* Qatar’s structural reforms to encourage FDI in non-energy sectors


Qatar is slated to see strong recovery in 2021 and 2022 and the recent structural reforms are expected to encourage foreign direct investments (FDI) in the non-energy sector, according to the Institute of International Finance (IIF).
"We expect strong recovery in 2021 and 2022, supported by the strengthening of oil and gas prices, the revival in domestic demand on the back of the progress made in vaccination, and the end of the three-year blockade," the US-based economic think-tank said in a report.
In February this year, Qatar Petroleum, now rebranded as QatarEnergy, announced its investment decision on the $29bn expansion of its North Field.
"This will allow QP to expand its production capacity from 77mn to 110mn tonnes of LNG (liquefied natural gas) per annum by 2025," it said, adding the modest twin deficits of 2020 would shift to sizeable surpluses in 2021 and 2022.
The authorities have recently launched partnerships with the private sector for logistics zones and other infrastructure projects. The government also eased restrictions on foreign investment and hopes to attract more tourists by relaxing visa regulations, the report said.
"Changing the law to allow foreigners to buy real estate in Qatar and allowing them to own businesses without a local partner will also encourage FDI in the non-energy sectors," the IIF said.
On the prospects in the broader GCC region, the report said the economic growth is set to recover gradually to 2.1% in 2021 and 4.6% in 2022, supported by higher oil and gas prices and production, progress in vaccination that restores domestic activity, and the implementation of deeper structural reforms.
"Despite higher commodity prices, inflationary pressures remain contained, aided by pegged exchange rates," it said, adding "the pegged exchange rate regime in the GCC countries continues to provide a credible policy anchor for prices and financial stability".

● **Data section**:
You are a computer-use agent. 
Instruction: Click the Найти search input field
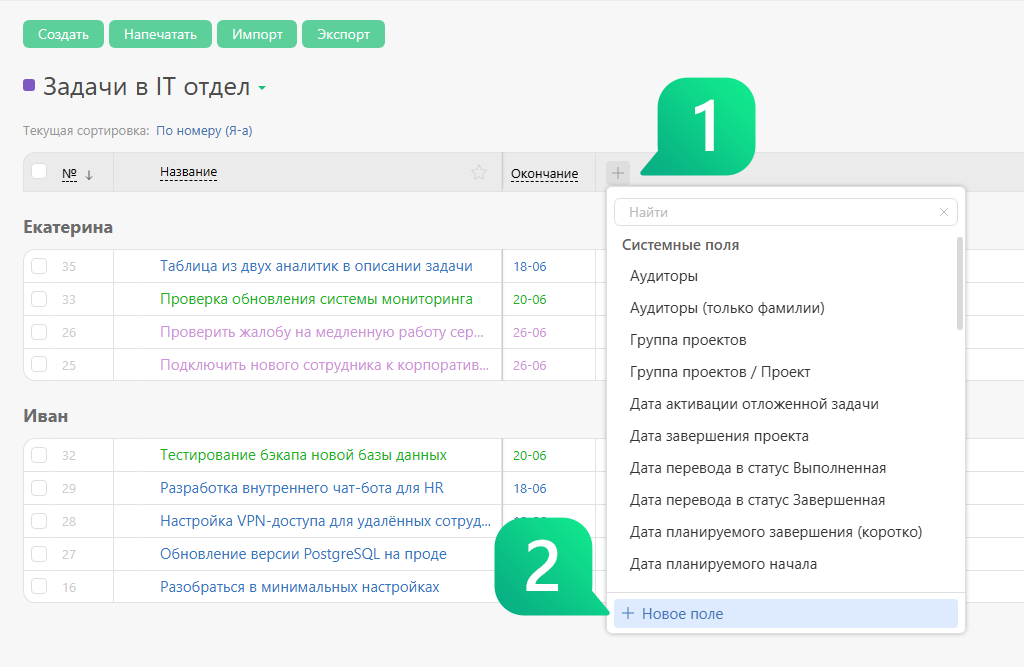[777, 212]
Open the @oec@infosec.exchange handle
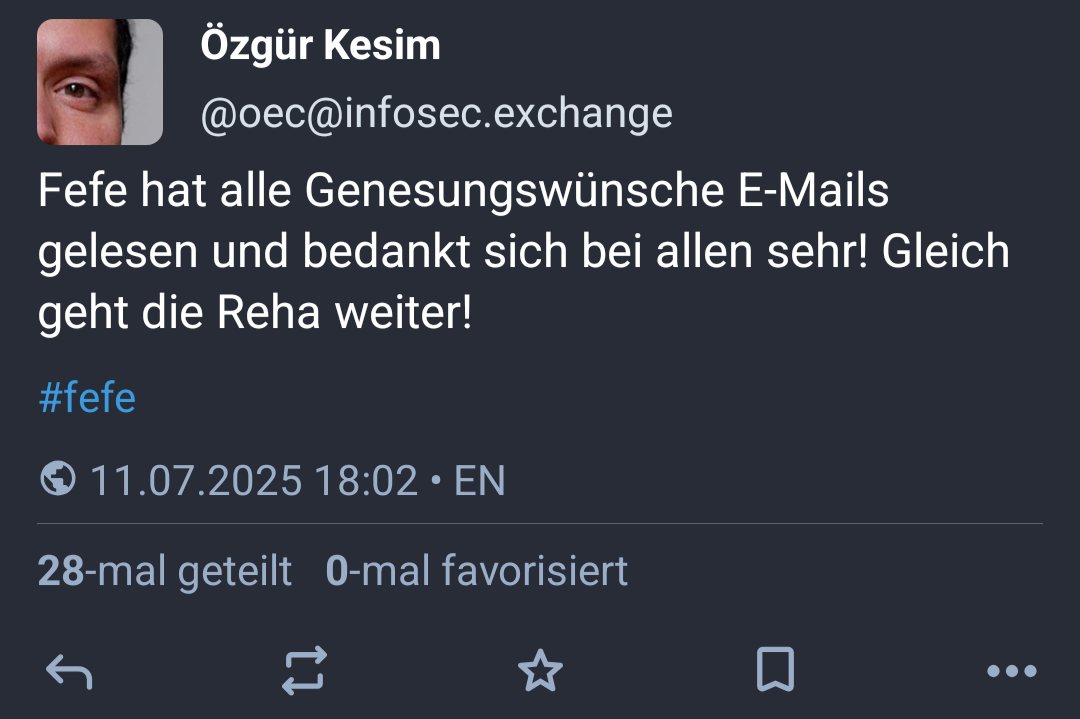 point(436,114)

● **Tasks for this exercise**:
1. According to the article on Qatar's economic reforms, what LNG production capacity will the North Field expansion let QP reach, and by what year?
2. Pick up the article on Qatar's economic reforms after its final sentence and continue it.
The rows are separate material, unrelated to the article on Qatar's economic reforms.

● **Answers for this exercise**:
1. 110mn tonnes of LNG per annum by 2025, up from 77mn tonnes.

2.
Stressing that the pegs to the dollar are underpinned by large foreign currency assets; it said the empirical studies show that exchange rate movements have limited impact on competitiveness in the short term, as most exports in the GCC are hydrocarbons and there is limited substitutability between imports and domestically produced products.
Finding that adjustment continues to be driven mainly by fiscal policy in the GCC, the report said the flexibility of the labour market allows for improving competitiveness without the need for currency adjustment.
The continued modest fiscal consolidation combined with higher oil and gas prices would eliminate last year’s large fiscal deficit in 2021 and shift it to a surplus of 1% of GDP in 2022, the report said.
"The fiscal breakeven oil prices will continue to decline due to further increase in non-oil revenues, recovery of oil production, and modest cuts in government spending," the report said.
The combined current account balance of oil exporters would shift from a deficit of $6bn in 2020 to surpluses of $165bn in 2021 and $138bn in 2022 (6% of GDP or gross domestic product).
"The appetite for the GCC debt will remain high, driven by the financial and non-financial corporate sectors," the IIF said.
Highlighting that the GCC banking systems remain sound, the IIF said capital adequacy ratios exceed 16% in the region and non-performing loans to total loans remain close to 2% in Saudi Arabia, Qatar and Kuwait, and between 4% and 8% in Bahrain, Oman, and the UAE.